Tympanometry: Treatment, Effect & Risks

Tympanometry represents an objective measurement procedure in audiology that can be used to measure and localize mechanical-physical sound conduction problems of the ear. In the automated procedure, the tympanic membrane is subjected to changing differential pressures via the external auditory canal with simultaneous exposure to a continuous tone. During the procedure, the acoustic impedance of the ear is continuously measured and recorded (tympanogram).

What is tympanometry?

Tympanometry represents an objective measurement procedure in audiology that can be used to measure and localize mechanical-physical sound conduction problems of the ear.

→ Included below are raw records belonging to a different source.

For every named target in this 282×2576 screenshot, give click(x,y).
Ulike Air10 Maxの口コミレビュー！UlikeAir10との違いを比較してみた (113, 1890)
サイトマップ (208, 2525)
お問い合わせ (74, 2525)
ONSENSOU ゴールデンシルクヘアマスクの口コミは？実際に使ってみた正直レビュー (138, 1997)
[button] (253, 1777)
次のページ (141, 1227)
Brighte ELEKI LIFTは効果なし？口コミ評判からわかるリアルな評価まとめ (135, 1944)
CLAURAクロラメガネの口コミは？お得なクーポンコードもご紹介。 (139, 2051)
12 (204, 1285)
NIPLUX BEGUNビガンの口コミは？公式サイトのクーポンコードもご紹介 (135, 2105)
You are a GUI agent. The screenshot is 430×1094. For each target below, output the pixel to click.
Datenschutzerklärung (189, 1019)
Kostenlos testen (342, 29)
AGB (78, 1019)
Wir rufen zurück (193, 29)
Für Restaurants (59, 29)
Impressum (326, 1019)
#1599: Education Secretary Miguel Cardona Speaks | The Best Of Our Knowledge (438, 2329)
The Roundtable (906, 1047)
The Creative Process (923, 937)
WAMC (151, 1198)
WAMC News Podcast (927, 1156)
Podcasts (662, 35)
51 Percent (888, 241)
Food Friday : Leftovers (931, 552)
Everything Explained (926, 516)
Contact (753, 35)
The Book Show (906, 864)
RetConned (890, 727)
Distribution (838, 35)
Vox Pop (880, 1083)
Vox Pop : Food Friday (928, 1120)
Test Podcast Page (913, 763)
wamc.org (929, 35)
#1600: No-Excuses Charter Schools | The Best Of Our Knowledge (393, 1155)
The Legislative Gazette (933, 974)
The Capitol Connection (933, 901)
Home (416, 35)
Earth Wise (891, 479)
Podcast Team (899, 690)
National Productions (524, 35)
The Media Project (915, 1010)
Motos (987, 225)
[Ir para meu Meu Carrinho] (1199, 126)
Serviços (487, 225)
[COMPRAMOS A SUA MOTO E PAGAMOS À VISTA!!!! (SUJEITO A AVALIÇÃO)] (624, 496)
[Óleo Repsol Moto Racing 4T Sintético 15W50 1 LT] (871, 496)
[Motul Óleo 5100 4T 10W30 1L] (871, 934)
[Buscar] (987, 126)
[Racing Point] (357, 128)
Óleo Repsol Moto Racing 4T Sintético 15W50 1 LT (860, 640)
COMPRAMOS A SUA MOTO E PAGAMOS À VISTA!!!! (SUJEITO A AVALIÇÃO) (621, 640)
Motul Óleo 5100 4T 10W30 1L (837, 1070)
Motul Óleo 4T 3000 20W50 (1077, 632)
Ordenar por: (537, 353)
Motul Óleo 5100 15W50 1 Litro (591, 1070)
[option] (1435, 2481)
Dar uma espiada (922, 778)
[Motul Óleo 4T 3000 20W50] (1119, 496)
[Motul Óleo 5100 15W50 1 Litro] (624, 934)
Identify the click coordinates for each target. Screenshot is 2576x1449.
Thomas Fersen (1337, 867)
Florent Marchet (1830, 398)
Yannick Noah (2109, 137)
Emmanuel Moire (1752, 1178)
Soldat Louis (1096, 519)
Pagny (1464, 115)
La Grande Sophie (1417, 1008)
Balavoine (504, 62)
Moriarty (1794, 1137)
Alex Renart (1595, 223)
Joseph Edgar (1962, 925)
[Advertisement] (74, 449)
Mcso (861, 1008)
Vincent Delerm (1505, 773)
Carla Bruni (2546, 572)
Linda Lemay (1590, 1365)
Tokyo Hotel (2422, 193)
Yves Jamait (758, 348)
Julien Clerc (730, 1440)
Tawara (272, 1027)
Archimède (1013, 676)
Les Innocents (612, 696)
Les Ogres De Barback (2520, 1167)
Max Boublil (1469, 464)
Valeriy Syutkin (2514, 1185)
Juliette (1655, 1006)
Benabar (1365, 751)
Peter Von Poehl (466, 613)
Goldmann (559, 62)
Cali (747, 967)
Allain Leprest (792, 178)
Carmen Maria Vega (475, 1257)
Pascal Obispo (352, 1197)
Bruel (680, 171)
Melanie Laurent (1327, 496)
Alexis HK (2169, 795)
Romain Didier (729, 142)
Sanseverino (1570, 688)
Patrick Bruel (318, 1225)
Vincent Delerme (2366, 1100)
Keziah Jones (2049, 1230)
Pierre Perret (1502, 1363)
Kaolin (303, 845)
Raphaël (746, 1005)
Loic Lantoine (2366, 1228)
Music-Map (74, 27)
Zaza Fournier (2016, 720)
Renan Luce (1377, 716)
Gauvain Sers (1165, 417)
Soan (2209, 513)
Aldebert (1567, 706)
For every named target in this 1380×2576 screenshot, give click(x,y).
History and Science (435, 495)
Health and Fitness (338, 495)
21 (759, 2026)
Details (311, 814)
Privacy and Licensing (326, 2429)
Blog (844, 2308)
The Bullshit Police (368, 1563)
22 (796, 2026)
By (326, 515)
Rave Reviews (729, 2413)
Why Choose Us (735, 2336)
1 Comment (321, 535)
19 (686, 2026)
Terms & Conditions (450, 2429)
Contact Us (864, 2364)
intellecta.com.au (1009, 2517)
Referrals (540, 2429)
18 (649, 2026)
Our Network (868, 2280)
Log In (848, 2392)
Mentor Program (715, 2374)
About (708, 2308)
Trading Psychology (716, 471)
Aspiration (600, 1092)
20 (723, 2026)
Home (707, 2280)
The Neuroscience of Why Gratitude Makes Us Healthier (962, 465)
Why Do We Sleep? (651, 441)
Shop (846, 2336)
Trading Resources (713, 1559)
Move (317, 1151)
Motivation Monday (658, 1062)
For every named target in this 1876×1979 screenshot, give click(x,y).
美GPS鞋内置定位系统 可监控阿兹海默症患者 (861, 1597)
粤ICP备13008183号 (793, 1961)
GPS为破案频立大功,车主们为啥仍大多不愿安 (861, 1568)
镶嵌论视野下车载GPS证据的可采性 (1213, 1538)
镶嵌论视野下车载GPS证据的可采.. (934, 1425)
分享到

Hearing is determined by the physical-mechanical conduction of sound in the middle ear and the downstream neural conversion of sound into auditory sensation. Tympanometry is an objective method of measuring sound conduction. It does not require the assistance of the test person or patient, so that no subjective sensations are included in the measurement result. The primary objective is to measure acoustic impedance, and thus the functionality of the mechanical-physical part of hearing. The acoustic impedance is a measure of how high the reflected portion of the sound is, or how high the absorbed portion is, which is conducted via the sound conduction of the middle ear into the cochlea, where it is converted into nervous signals. Secondarily, tympanometry can also be used to measure the stapedius reflex, which can, within certain limits, protect the ear from damage in the presence of very loud sounds. During tympanometric measurements, the eardrum is exposed to different pressures via the external auditory canal and simultaneously exposed to a test tone of different frequencies. During the measurements, which run automatically, the proportion of reflected sound is recorded continuously and recorded in a tympanogram.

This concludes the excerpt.